Insomnia and Teaching Children

I have a student I don’t like. I even found myself gloating when he made mistakes yesterday. Did I do that out loud? Could he sense it even after I tried to hide it? Oh, crap!

So far, I haven’t been able to turn it around, to find that one thing I like about him, to draw him into the lessons we both know he needs to learn. He’s arrogant. I have trouble with arrogance. He interrupts me. He avoids writing. He works to distract. He’s disruptive to other students.

Okay, I’ll start. He has brown eyes with a sparkle to them. He wants me to read him a story. He smiles whenever he’s being particularly arrogant as if he knows what he’s trying to do will bug me.

Eh, I’ll have to work harder than that. I’ll have to keep trying to find that way for us to connect. I haven’t found it with him. It’s my job, to find that place from which we can accomplish something.

I have another student who is very quiet, so very quiet. He’s almost silent. But he tries to make me laugh with what he writes. Sometimes, it’s outrageous, but it makes me laugh and like him more. He knows that, so he goes straight for it when he’s trying to avoid serious work.

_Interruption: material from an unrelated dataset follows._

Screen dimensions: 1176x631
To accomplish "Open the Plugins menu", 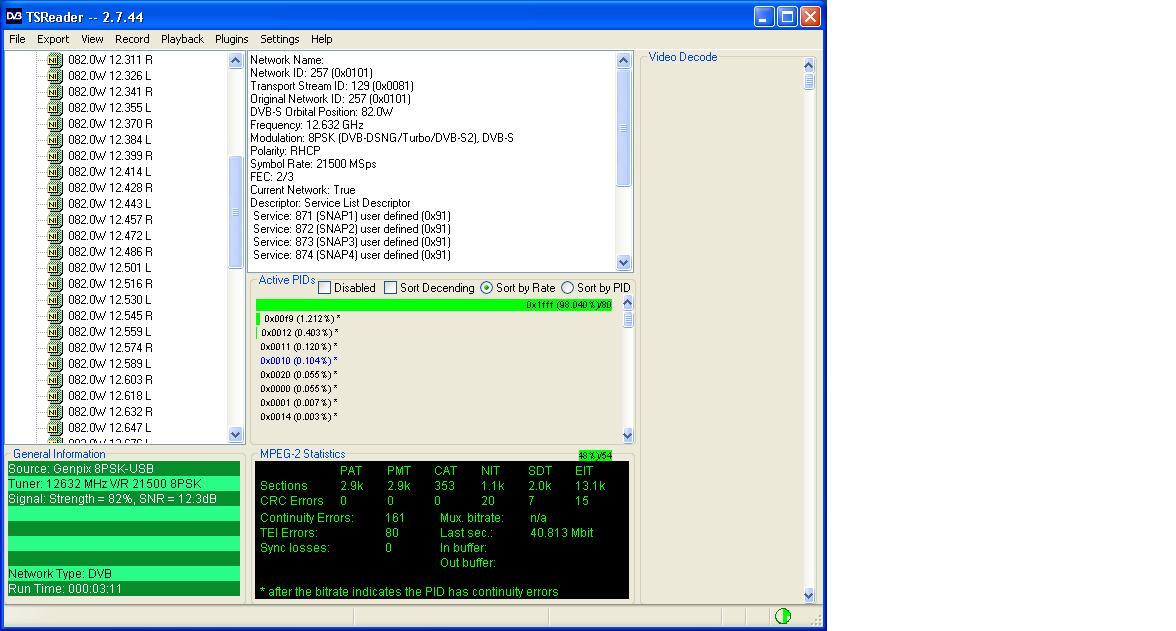I will click(231, 39).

Even when he accomplishes nothing, I have an affection for this quiet and very bright kid, this kid who makes me laugh.

Ah, that’s not all that fair, is it? I’m supposed to be impartial with my students, but I’m not. I’m totally not.

I know I’m supposed to be chatty here, but insomnia lurks in my veins, makes my blood sluggish, fogs my mind, sours my heart against people, even children, and blinds me to beauty and awe.

So every morning, when I get up after five or six hours of sleep, I am a curmudgeon, surly and aggravated. I worry more after only five or six hours of sleep. I know. Many of you out there only exist on six hours of sleep, are grateful for a six-hour night, but not me. If I get less than six, I’m a mess all day. I say inappropriate things, something like what a moderately drunk person might say. I don’t have the patience for my job. I’m caustic.

And I’m telling you that I need patience for my job. Why did I sign up for a job doing something that requires ultimate patience when I am not naturally a patient person? It’s crazy. I work with children.

I know so many patient and cheerful people who should be on the front line of child-rearing and education. They’re wise. They naturally comfort a child who’s shy or sad. They gently challenge an arrogant child. They’re suited.

I’m not, especially after less than six hours of sleep in a night.

That’s why I’m about to go back to bed. It’s my job to get enough sleep so that I can be a reasonable human being. Mike said so long ago.

I had asked him if it ever made him mad when I got more sleep than he did and yet I still complained about it.

We were in the kitchen. It was 5:45am. Neither of us had slept, but I had a chance to go back to bed later. He was in the middle of opening a can of tuna. The cats stood at his feet. I was trying to get into the silverware drawer where he stood.

He stopped and looked up at me. I‘d expected him to say something funny, but his face was serious. He paused, measured his words.

“No. You should work to get as much sleep as you can,” he said. “One of us needs to be able to function.”

What he so politely declined to say was that I was rather like Jekyll and Hyde. I was reasonably nice, though not particularly patient, after sleeping enough, but I was a bear when I hadn’t.

So now, I’m going to take my monster self back to bed. It’s daylight outside, but I’m going to pull the covers high over my head to block out the light. I’m going to close my eyes, concentrate on the swirling nature of the light I see in the dark with my eyes closed.

Do any of you see swirly lights when you close your eyes and try to go to sleep? I do. It’s annoying.

And I’m going to sleep until I’m done sleeping. Then and only then will I be able to walk calmly into a room full of exuberant children who are sometimes arrogant and resistant to learning.